就業規則の作り方 ハラスメント対策どうしてる?
厚生労働省によると、労働に関する相談のうち、「ハラスメント問題」が最も多く、年々増え続けている状況です。
セクハラやパワハラをはじめに、近年はマタハラやジェンハラ、さらには「リモハラ(リモートハラスメント)」が、新たなハラスメントとして生まれています。
SNSが広く普及し、たやすく炎上が起こる現代では、ハラスメント問題は企業にとって死活問題です。

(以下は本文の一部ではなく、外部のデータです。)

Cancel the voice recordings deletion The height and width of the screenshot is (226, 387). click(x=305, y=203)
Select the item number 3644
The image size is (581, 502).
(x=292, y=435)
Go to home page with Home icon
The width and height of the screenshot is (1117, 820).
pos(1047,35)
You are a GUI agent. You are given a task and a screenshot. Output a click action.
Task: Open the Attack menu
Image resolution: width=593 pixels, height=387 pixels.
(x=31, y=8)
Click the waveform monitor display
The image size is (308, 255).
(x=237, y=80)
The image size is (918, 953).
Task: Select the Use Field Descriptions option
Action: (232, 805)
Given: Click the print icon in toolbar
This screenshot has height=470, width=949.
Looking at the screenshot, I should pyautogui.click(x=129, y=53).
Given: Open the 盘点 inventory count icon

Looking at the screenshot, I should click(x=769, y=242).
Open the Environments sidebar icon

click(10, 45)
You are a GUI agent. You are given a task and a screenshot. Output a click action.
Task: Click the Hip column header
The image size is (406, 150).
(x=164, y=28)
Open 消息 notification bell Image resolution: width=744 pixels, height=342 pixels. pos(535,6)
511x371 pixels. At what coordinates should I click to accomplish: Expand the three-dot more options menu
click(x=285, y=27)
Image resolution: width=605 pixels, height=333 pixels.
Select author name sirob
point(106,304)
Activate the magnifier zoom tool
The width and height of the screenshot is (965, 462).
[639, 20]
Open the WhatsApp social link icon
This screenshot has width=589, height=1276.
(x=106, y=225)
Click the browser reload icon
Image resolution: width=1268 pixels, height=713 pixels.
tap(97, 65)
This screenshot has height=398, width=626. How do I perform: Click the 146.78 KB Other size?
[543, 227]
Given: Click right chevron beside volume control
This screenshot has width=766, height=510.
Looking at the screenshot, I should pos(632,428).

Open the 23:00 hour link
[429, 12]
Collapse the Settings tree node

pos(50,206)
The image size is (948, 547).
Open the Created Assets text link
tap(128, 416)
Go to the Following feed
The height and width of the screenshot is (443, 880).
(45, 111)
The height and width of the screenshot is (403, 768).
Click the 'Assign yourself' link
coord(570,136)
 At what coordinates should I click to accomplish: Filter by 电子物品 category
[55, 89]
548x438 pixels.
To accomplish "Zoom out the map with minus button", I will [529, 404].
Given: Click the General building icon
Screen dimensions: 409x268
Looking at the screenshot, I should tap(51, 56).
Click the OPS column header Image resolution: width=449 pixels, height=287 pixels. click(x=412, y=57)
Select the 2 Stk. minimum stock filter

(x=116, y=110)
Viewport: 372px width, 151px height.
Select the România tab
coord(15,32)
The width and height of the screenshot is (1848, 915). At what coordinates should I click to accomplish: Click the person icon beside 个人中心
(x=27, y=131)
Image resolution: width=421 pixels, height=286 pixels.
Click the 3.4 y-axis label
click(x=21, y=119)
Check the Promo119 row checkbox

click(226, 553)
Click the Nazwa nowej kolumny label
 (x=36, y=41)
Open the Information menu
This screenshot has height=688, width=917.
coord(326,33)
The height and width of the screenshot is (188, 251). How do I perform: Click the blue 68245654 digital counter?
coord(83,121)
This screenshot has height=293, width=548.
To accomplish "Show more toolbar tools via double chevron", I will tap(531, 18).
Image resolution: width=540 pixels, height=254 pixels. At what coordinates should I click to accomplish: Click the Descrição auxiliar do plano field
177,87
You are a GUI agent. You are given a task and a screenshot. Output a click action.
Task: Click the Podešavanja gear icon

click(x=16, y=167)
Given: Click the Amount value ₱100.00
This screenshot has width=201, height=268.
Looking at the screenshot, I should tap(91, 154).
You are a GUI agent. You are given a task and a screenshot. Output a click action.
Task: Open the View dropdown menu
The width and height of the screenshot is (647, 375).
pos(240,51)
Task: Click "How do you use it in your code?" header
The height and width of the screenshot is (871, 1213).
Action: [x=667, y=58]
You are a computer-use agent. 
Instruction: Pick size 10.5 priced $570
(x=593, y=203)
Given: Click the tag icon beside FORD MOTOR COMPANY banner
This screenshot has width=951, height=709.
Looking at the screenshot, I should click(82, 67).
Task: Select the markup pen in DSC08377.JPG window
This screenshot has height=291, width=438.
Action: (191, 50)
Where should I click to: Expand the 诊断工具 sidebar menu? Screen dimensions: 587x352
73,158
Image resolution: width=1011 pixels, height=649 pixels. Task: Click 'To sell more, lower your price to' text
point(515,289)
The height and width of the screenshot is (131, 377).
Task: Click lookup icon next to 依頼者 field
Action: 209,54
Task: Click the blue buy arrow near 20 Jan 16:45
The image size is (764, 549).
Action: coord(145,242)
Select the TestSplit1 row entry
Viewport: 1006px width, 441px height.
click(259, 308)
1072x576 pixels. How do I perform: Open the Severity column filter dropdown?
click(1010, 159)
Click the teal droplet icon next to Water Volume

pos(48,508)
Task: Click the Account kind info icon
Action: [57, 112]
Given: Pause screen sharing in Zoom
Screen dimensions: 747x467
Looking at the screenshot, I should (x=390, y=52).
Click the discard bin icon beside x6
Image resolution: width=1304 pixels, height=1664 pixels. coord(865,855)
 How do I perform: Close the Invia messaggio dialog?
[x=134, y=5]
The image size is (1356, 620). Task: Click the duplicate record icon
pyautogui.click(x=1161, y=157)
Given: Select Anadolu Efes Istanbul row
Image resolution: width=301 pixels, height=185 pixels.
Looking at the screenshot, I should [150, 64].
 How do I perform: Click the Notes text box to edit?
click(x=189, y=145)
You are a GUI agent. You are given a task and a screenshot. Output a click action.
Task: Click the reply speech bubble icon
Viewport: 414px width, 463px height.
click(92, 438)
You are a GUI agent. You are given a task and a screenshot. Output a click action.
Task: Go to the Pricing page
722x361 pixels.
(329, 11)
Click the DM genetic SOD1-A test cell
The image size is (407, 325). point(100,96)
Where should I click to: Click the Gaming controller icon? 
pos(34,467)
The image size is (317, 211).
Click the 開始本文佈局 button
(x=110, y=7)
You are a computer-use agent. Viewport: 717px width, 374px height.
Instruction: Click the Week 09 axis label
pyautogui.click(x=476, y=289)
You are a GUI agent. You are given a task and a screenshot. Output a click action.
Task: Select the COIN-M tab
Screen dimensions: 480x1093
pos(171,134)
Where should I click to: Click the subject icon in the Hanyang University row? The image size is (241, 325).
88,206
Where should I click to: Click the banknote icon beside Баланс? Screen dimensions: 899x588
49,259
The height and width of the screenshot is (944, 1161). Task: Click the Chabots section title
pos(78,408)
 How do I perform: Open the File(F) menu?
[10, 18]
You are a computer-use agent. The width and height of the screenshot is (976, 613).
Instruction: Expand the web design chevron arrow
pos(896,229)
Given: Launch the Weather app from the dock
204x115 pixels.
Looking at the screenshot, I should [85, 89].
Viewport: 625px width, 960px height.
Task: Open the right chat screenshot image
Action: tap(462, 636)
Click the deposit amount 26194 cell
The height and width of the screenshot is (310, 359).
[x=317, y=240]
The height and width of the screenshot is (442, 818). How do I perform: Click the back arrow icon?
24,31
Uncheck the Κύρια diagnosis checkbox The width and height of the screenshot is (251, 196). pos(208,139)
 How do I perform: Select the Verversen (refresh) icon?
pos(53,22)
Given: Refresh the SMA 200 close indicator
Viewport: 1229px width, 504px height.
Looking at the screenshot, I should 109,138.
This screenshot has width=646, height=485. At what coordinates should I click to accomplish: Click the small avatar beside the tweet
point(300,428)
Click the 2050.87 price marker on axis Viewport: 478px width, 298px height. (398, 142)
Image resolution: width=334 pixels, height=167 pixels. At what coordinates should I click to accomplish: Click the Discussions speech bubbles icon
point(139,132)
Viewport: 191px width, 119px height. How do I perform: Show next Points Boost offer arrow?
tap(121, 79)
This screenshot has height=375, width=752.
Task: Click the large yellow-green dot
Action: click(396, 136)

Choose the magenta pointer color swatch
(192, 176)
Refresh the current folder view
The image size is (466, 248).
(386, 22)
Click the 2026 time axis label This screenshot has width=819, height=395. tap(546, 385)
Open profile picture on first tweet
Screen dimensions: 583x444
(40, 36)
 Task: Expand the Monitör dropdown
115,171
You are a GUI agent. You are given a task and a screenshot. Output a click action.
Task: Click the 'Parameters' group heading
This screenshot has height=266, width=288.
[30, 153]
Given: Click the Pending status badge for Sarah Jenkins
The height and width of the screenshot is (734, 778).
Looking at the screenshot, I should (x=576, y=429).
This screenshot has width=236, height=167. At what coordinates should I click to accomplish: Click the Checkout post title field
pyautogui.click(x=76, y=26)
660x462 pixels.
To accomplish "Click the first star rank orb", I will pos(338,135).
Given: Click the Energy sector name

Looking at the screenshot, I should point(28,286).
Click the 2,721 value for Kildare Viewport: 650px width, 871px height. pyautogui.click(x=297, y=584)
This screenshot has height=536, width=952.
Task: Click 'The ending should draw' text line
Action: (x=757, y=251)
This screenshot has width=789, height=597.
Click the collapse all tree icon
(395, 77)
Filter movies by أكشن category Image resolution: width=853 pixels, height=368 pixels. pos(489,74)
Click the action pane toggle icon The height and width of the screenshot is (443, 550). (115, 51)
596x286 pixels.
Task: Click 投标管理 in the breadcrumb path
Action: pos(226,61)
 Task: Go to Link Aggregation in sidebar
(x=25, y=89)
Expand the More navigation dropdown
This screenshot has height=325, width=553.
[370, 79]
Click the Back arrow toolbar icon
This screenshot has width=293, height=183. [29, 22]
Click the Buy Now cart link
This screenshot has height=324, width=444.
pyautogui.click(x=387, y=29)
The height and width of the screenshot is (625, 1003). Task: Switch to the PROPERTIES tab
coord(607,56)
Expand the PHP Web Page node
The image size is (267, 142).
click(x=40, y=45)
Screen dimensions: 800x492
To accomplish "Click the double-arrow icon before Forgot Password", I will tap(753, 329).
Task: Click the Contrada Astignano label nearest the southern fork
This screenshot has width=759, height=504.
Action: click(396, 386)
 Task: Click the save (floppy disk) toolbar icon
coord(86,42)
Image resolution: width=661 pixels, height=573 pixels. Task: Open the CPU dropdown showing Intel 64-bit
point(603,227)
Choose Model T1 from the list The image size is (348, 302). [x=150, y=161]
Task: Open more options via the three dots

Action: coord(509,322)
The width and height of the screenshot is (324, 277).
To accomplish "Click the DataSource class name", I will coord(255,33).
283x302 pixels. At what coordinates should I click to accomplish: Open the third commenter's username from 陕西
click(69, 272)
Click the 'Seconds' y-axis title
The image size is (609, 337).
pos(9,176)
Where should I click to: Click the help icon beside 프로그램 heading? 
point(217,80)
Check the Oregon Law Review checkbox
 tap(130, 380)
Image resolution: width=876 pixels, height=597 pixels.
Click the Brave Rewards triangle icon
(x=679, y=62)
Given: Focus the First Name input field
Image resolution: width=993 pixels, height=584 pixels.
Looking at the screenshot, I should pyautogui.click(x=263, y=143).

本記事をもとに、ハラスメントに該当する言動を考えたうえで、企業に求められるハラスメント対策を講じていきましょう。
1. 増えているハラスメント問題
厚生労働省が設けているWEBサイト「あかるい職場応援団」によると、各都道府県労働局等に設置されている総合労働相談コーナーに寄せられる「いじめ・嫌がらせ」に関する相談数は年々増えており、平成24年に相談内容でトップとなり、その後も増え続けているといいます。また、セクシャルハラスメントやいわゆるマタハラに関する都道府県労働局での相談件数では、セクシャルハラスメントに関する相談が最も多く、婚姻、妊娠・出産等に関するハラスメントについての相談が続いています。他にも不利益取扱いに関する相談も多いようです。そして、これらのハラスメントが起こってしまうことによって、心身に影響が出ているとするアンケート結果も出ています。また、職場の雰囲気が悪くなったり、従業員が能力を発揮できなくなったり、人材が流出してしまう等様々な悪い影響が出ている現状があります。
2. 求められるハラスメント対策の経過
本来は企業の中の職場環境維持向上の話ですから、企業内において対策を立案して実行し、場合によっては懲戒処分などの発令もありうるという話だと思いますが、なかなかうまくいっていない現実からなのか、ハラスメント対策に関する法律がどんどん増えています。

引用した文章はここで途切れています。